— DOCUMENT —
# FLuval 205 and Hydor External Heater(200w or 300w?)



## Ejack (9 Jul 2009)

Hey guys

I'm looking to replace the ugly internal heater I have in my tank with a Hydor External Heater. problem is I'm a little stumped as to which version to get due to the the hose connectors on the Fluval.

The default hose that the 205 comes with is 14.5mm in diameter. Now I'm not too bothered about the ribbed hosingthat comes with the 205, tbh I'd like to change it and get some clear hosing. But as the Hydor 200w accepts hosing of 12.5 mm and the 300w version takes 16mm, I'm uncertain as to which one to get. Obviously I'd like to futureprrof myself and get the 300w version just incase I get a larger tank but wont the hose be too big to c0onnect to the 205?

Any help in this matter appreciated.

Cheers

Jack


----------



## Themuleous (9 Jul 2009)

What size tank is it?

Sam


----------



## swackett (10 Jul 2009)

If you want to get the 300 watt Hydor then you could look at trying to get a hose adaptor to convert the size of the hosing you have to 16mm, this would allow you to run the 300watt Hydor on your current setup.

There would be a slight (probably un-noticable reduction in pressure).

Have a look at this link, some with similiar question http://www.plantedtank.net/forums/equipment/4446-need-some-help-eheim-2213-hose.html

Just found this 16-12mm reducer http://www.ukclassicparts.com/shopexd.asp?id=1026


----------



## Ejack (10 Jul 2009)

Themuleous said:
			
		

> What size tank is it?
> 
> Sam



Hi Sam

Tank size is about 110ltr (its the one in my sig but on actually measuring the tank size myself its a lot smaller than advertised, only with the filter box and the lid on is when its the actual size the tank was sold at  )

— PARTS OF THE EXERCISE —
(A) In the heater thread, what hose diameter does the 300w Hydor accept?
(B) Resume the heater thread from the point where it stops.

— GIVEN ENTRIES —
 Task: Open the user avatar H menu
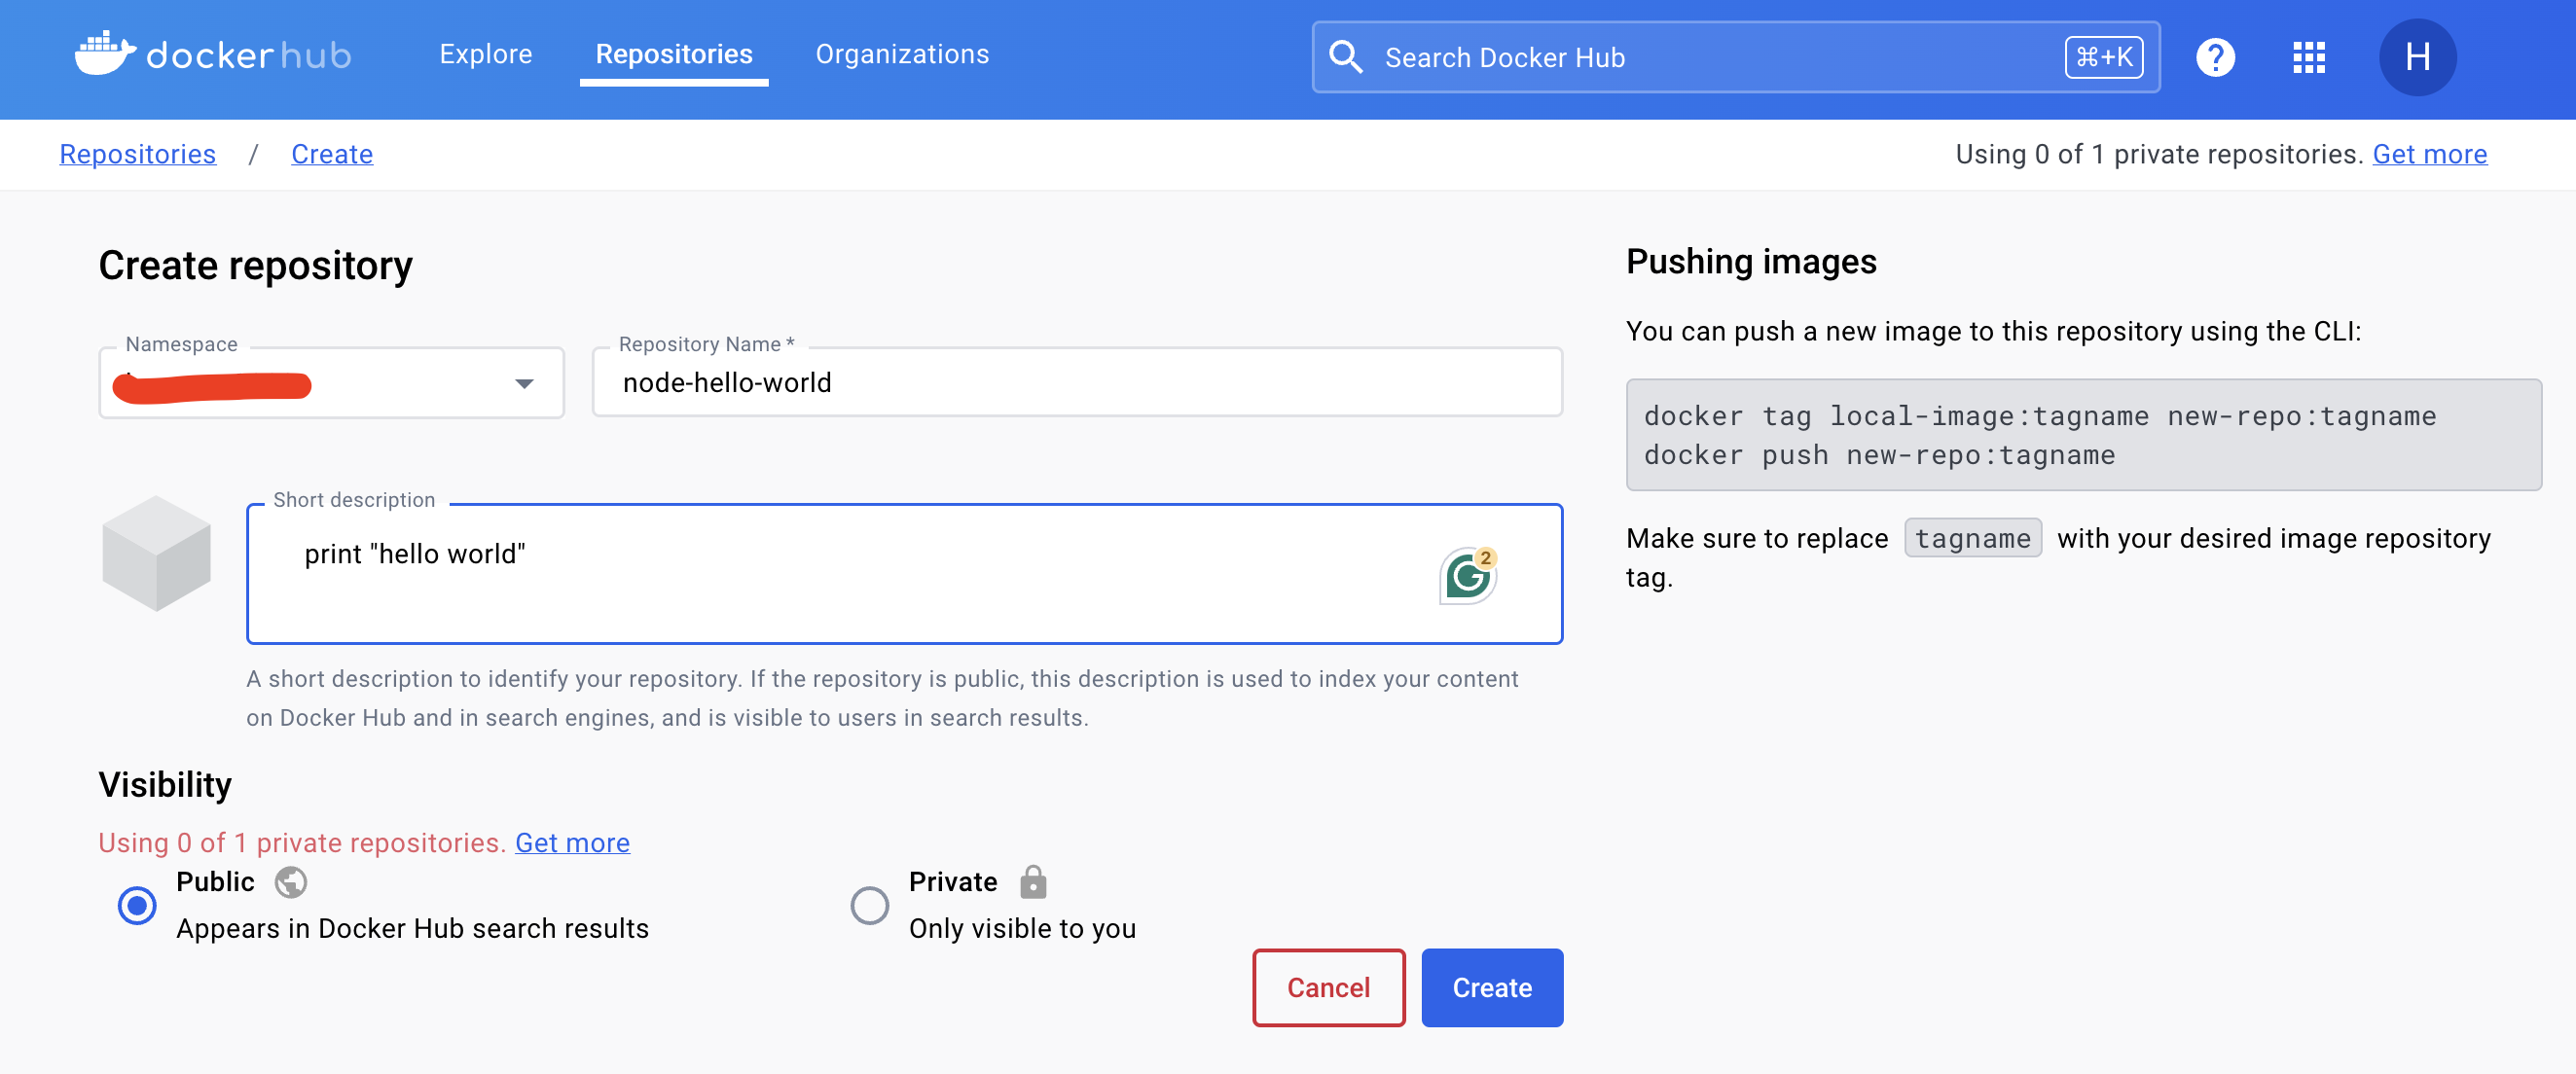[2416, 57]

* * *

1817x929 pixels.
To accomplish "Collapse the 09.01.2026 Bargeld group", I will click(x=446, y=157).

— PER-TASK ANSWERS —
(A) 16mm.

(B)
			
				swackett said:
			
		

> If you want to get the 300 watt Hydor then you could look at trying to get a hose adaptor to convert the size of the hosing you have to 16mm, this would allow you to run the 300watt Hydor on your current setup.
> 
> There would be a slight (probably un-noticable reduction in pressure).
> 
> ...



Thanks for the info Swackett, I'll check it out


----------



## Steve Smith (10 Jul 2009)

I would consider swapping the hose for standard 16/22mm hose, but you'd need the 300w Hydor which is designed for that size hose.  Hydor did do a 200w version which took 16/22mm hose, called the ETH201, but I've never seen them for sale anywhere  :? 

I've swapped the hose on a fluval 204 and 205 previously (still using the 204 with eheim hose).  The other consideration is that you'll probably need to change your inlet/outlet for ones that fit the silicone hose, as the fluval inlet/outlet probably won't fit too well.


----------



## SteveW (12 Jul 2009)

The ribbed hosing that comes with the 205 is 14.5 but the gray noggins on the end of the hose are 16/22, so they should fit the 300w heater. The best answer is to replace the ribbed hosing though, it accumulates a lot of dirt and smooth housing will give you a slightly better output from the filter.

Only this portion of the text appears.